◆ **Problem details**
Put every one of the entries below into a numbered list, leaving out any blank lines.

──────── Listed entries ────────

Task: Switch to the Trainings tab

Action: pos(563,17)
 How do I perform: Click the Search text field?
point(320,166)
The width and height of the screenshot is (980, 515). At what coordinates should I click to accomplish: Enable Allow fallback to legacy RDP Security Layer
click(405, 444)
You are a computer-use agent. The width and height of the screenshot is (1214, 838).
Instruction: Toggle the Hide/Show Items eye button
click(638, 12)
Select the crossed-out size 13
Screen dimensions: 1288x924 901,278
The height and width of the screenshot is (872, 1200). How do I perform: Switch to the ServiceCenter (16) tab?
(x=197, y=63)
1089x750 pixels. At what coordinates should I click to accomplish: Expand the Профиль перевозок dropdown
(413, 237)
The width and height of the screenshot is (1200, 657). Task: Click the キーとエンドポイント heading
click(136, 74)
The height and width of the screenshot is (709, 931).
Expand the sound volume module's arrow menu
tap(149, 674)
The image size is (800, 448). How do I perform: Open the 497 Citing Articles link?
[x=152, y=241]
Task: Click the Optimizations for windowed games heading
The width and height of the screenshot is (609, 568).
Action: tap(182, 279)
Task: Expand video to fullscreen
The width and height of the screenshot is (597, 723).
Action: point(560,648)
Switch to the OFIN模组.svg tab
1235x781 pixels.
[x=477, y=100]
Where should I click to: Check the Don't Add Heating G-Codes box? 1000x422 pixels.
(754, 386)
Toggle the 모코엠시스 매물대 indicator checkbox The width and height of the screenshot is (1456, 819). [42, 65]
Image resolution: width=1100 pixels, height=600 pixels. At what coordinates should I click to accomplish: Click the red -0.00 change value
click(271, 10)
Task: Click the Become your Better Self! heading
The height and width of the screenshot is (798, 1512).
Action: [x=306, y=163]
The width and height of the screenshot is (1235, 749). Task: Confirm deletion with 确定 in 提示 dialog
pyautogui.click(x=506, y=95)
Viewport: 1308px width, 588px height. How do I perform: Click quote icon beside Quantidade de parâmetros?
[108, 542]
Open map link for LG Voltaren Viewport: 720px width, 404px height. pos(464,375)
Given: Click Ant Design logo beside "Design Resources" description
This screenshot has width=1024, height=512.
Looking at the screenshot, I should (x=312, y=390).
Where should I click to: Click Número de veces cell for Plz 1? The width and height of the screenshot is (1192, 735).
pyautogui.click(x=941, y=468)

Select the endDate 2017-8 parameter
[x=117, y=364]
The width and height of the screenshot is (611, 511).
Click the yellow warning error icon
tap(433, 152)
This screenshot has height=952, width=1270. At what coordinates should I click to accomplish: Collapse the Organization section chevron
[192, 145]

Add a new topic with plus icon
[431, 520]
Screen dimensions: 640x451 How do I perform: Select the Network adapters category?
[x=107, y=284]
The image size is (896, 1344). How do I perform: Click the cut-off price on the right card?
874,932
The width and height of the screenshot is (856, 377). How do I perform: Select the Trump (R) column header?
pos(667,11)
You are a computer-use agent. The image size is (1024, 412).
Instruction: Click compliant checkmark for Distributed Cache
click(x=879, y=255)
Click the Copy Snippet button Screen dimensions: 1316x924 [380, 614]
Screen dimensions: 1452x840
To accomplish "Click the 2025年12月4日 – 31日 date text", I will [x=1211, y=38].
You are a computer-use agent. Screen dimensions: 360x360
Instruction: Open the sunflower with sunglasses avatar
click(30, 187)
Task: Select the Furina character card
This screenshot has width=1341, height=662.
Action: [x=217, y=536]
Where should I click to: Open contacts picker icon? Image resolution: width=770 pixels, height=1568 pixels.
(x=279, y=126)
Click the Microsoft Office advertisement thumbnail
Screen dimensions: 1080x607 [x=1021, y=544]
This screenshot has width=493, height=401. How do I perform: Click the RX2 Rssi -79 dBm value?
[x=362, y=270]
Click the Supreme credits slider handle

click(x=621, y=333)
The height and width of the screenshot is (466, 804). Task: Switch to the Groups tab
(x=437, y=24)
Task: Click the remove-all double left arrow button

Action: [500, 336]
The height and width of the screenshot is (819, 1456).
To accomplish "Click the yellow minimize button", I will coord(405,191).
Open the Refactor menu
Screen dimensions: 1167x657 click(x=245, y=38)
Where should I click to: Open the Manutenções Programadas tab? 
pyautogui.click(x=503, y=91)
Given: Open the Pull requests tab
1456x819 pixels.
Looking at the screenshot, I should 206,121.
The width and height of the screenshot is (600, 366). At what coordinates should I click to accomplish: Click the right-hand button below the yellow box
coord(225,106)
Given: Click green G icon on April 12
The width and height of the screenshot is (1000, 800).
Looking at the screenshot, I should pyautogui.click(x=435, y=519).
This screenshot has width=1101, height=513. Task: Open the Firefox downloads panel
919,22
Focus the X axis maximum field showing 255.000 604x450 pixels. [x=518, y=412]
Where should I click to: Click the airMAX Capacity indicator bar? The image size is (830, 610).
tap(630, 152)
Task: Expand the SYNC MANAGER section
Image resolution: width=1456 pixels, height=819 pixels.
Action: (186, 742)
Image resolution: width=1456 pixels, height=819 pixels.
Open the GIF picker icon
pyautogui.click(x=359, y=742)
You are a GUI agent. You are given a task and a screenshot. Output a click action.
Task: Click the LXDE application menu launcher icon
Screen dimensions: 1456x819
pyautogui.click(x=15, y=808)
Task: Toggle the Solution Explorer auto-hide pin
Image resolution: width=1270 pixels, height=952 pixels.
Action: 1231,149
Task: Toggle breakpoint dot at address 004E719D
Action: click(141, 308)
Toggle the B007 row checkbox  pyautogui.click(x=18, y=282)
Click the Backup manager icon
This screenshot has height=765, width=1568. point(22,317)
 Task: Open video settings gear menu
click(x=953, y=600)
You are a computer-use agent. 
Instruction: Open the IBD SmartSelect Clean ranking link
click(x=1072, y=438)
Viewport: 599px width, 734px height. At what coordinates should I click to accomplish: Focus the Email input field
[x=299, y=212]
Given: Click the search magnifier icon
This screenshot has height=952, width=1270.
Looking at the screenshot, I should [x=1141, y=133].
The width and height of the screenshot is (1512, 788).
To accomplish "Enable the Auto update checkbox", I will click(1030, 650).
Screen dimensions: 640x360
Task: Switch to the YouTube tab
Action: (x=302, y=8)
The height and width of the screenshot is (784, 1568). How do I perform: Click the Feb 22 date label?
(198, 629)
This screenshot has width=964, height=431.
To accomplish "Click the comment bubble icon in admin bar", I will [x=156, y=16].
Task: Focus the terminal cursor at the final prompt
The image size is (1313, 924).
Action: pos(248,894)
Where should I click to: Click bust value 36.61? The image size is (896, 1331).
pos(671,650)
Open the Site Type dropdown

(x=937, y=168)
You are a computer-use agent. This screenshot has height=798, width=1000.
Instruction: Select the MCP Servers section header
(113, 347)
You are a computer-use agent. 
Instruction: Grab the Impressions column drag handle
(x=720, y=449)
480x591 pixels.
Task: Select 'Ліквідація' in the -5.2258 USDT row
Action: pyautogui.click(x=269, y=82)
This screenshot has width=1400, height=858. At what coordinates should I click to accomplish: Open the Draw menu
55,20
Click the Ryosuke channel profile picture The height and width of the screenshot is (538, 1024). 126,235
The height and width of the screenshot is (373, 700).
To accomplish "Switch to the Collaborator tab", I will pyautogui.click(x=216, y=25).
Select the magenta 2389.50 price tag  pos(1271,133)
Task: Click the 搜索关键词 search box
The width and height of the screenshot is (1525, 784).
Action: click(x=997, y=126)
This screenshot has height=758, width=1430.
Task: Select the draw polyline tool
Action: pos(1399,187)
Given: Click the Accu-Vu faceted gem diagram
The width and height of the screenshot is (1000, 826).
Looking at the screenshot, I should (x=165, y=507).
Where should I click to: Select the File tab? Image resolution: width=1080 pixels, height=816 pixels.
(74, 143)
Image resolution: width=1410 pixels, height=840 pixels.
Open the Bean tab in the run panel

────────

◆ **Task response**
1. Task: Switch to the Trainings tab
2. Action: pos(563,17)
3.  How do I perform: Click the Search text field?
4. point(320,166)
5. The width and height of the screenshot is (980, 515). At what coordinates should I click to accomplish: Enable Allow fallback to legacy RDP Security Layer
6. click(405, 444)
7. You are a computer-use agent. The width and height of the screenshot is (1214, 838).
8. Instruction: Toggle the Hide/Show Items eye button
9. click(638, 12)
10. Select the crossed-out size 13
11. Screen dimensions: 1288x924 901,278
12. The height and width of the screenshot is (872, 1200). How do I perform: Switch to the ServiceCenter (16) tab?
13. (x=197, y=63)
14. 1089x750 pixels. At what coordinates should I click to accomplish: Expand the Профиль перевозок dropdown
15. (413, 237)
16. The width and height of the screenshot is (1200, 657). Task: Click the キーとエンドポイント heading
17. click(136, 74)
18. The height and width of the screenshot is (709, 931).
19. Expand the sound volume module's arrow menu
20. tap(149, 674)
21. The image size is (800, 448). How do I perform: Open the 497 Citing Articles link?
22. [x=152, y=241]
23. Task: Click the Optimizations for windowed games heading
24. The width and height of the screenshot is (609, 568).
25. Action: tap(182, 279)
26. Task: Expand video to fullscreen
27. The width and height of the screenshot is (597, 723).
28. Action: point(560,648)
29. Switch to the OFIN模组.svg tab
30. 1235x781 pixels.
31. [x=477, y=100]
32. Where should I click to: Check the Don't Add Heating G-Codes box? 1000x422 pixels.
33. (754, 386)
34. Toggle the 모코엠시스 매물대 indicator checkbox The width and height of the screenshot is (1456, 819). [42, 65]
35. Image resolution: width=1100 pixels, height=600 pixels. At what coordinates should I click to accomplish: Click the red -0.00 change value
36. click(271, 10)
37. Task: Click the Become your Better Self! heading
38. The height and width of the screenshot is (798, 1512).
39. Action: [x=306, y=163]
40. The width and height of the screenshot is (1235, 749). Task: Confirm deletion with 确定 in 提示 dialog
41. pyautogui.click(x=506, y=95)
42. Viewport: 1308px width, 588px height. How do I perform: Click quote icon beside Quantidade de parâmetros?
43. [108, 542]
44. Open map link for LG Voltaren Viewport: 720px width, 404px height. pos(464,375)
45. Given: Click Ant Design logo beside "Design Resources" description
46. This screenshot has width=1024, height=512.
47. Looking at the screenshot, I should (x=312, y=390).
48. Where should I click to: Click Número de veces cell for Plz 1? The width and height of the screenshot is (1192, 735).
49. pyautogui.click(x=941, y=468)
50. Select the endDate 2017-8 parameter
51. [x=117, y=364]
52. The width and height of the screenshot is (611, 511).
53. Click the yellow warning error icon
54. tap(433, 152)
55. This screenshot has height=952, width=1270. At what coordinates should I click to accomplish: Collapse the Organization section chevron
56. [192, 145]
57. Add a new topic with plus icon
58. [431, 520]
59. Screen dimensions: 640x451 How do I perform: Select the Network adapters category?
60. [x=107, y=284]
61. The image size is (896, 1344). How do I perform: Click the cut-off price on the right card?
62. 874,932
63. The width and height of the screenshot is (856, 377). How do I perform: Select the Trump (R) column header?
64. pos(667,11)
65. You are a computer-use agent. The image size is (1024, 412).
66. Instruction: Click compliant checkmark for Distributed Cache
67. click(x=879, y=255)
68. Click the Copy Snippet button Screen dimensions: 1316x924 [380, 614]
69. Screen dimensions: 1452x840
70. To accomplish "Click the 2025年12月4日 – 31日 date text", I will [x=1211, y=38].
71. You are a computer-use agent. Screen dimensions: 360x360
72. Instruction: Open the sunflower with sunglasses avatar
73. click(30, 187)
74. Task: Select the Furina character card
75. This screenshot has width=1341, height=662.
76. Action: [x=217, y=536]
77. Where should I click to: Open contacts picker icon? Image resolution: width=770 pixels, height=1568 pixels.
78. (x=279, y=126)
79. Click the Microsoft Office advertisement thumbnail
80. Screen dimensions: 1080x607 [x=1021, y=544]
81. This screenshot has width=493, height=401. How do I perform: Click the RX2 Rssi -79 dBm value?
82. [x=362, y=270]
83. Click the Supreme credits slider handle
84. click(x=621, y=333)
85. The height and width of the screenshot is (466, 804). Task: Switch to the Groups tab
86. (x=437, y=24)
87. Task: Click the remove-all double left arrow button
88. Action: [500, 336]
89. The height and width of the screenshot is (819, 1456).
90. To accomplish "Click the yellow minimize button", I will coord(405,191).
91. Open the Refactor menu
92. Screen dimensions: 1167x657 click(x=245, y=38)
93. Where should I click to: Open the Manutenções Programadas tab? 
94. pyautogui.click(x=503, y=91)
95. Given: Open the Pull requests tab
96. 1456x819 pixels.
97. Looking at the screenshot, I should 206,121.
98. The width and height of the screenshot is (600, 366). At what coordinates should I click to accomplish: Click the right-hand button below the yellow box
99. coord(225,106)
100. Given: Click green G icon on April 12
101. The width and height of the screenshot is (1000, 800).
102. Looking at the screenshot, I should pyautogui.click(x=435, y=519).
103. This screenshot has width=1101, height=513. Task: Open the Firefox downloads panel
104. 919,22
105. Focus the X axis maximum field showing 255.000 604x450 pixels. [x=518, y=412]
106. Where should I click to: Click the airMAX Capacity indicator bar? The image size is (830, 610).
107. tap(630, 152)
108. Task: Expand the SYNC MANAGER section
109. Image resolution: width=1456 pixels, height=819 pixels.
110. Action: (186, 742)
111. Image resolution: width=1456 pixels, height=819 pixels.
112. Open the GIF picker icon
113. pyautogui.click(x=359, y=742)
114. You are a GUI agent. You are given a task and a screenshot. Output a click action.
115. Task: Click the LXDE application menu launcher icon
116. Screen dimensions: 1456x819
117. pyautogui.click(x=15, y=808)
118. Task: Toggle the Solution Explorer auto-hide pin
119. Image resolution: width=1270 pixels, height=952 pixels.
120. Action: 1231,149
121. Task: Toggle breakpoint dot at address 004E719D
122. Action: click(141, 308)
123. Toggle the B007 row checkbox  pyautogui.click(x=18, y=282)
124. Click the Backup manager icon
125. This screenshot has height=765, width=1568. point(22,317)
126.  Task: Open video settings gear menu
127. click(x=953, y=600)
128. You are a computer-use agent. 
129. Instruction: Open the IBD SmartSelect Clean ranking link
130. click(x=1072, y=438)
131. Viewport: 599px width, 734px height. At what coordinates should I click to accomplish: Focus the Email input field
132. [x=299, y=212]
133. Given: Click the search magnifier icon
134. This screenshot has height=952, width=1270.
135. Looking at the screenshot, I should [x=1141, y=133].
136. The width and height of the screenshot is (1512, 788).
137. To accomplish "Enable the Auto update checkbox", I will click(1030, 650).
138. Screen dimensions: 640x360
139. Task: Switch to the YouTube tab
140. Action: (x=302, y=8)
141. The height and width of the screenshot is (784, 1568). How do I perform: Click the Feb 22 date label?
142. (198, 629)
143. This screenshot has width=964, height=431.
144. To accomplish "Click the comment bubble icon in admin bar", I will [x=156, y=16].
145. Task: Focus the terminal cursor at the final prompt
146. The image size is (1313, 924).
147. Action: pos(248,894)
148. Where should I click to: Click bust value 36.61? The image size is (896, 1331).
149. pos(671,650)
150. Open the Site Type dropdown
151. (x=937, y=168)
152. You are a computer-use agent. This screenshot has height=798, width=1000.
153. Instruction: Select the MCP Servers section header
154. (113, 347)
155. You are a computer-use agent. 
156. Instruction: Grab the Impressions column drag handle
157. (x=720, y=449)
158. 480x591 pixels.
159. Task: Select 'Ліквідація' in the -5.2258 USDT row
160. Action: pyautogui.click(x=269, y=82)
161. This screenshot has width=1400, height=858. At what coordinates should I click to accomplish: Open the Draw menu
162. 55,20
163. Click the Ryosuke channel profile picture The height and width of the screenshot is (538, 1024). 126,235
164. The height and width of the screenshot is (373, 700).
165. To accomplish "Switch to the Collaborator tab", I will pyautogui.click(x=216, y=25).
166. Select the magenta 2389.50 price tag  pos(1271,133)
167. Task: Click the 搜索关键词 search box
168. The width and height of the screenshot is (1525, 784).
169. Action: click(x=997, y=126)
170. This screenshot has height=758, width=1430.
171. Task: Select the draw polyline tool
172. Action: pos(1399,187)
173. Given: Click the Accu-Vu faceted gem diagram
174. The width and height of the screenshot is (1000, 826).
175. Looking at the screenshot, I should (x=165, y=507).
176. Where should I click to: Select the File tab? Image resolution: width=1080 pixels, height=816 pixels.
177. (74, 143)
178. Image resolution: width=1410 pixels, height=840 pixels.
179. Open the Bean tab in the run panel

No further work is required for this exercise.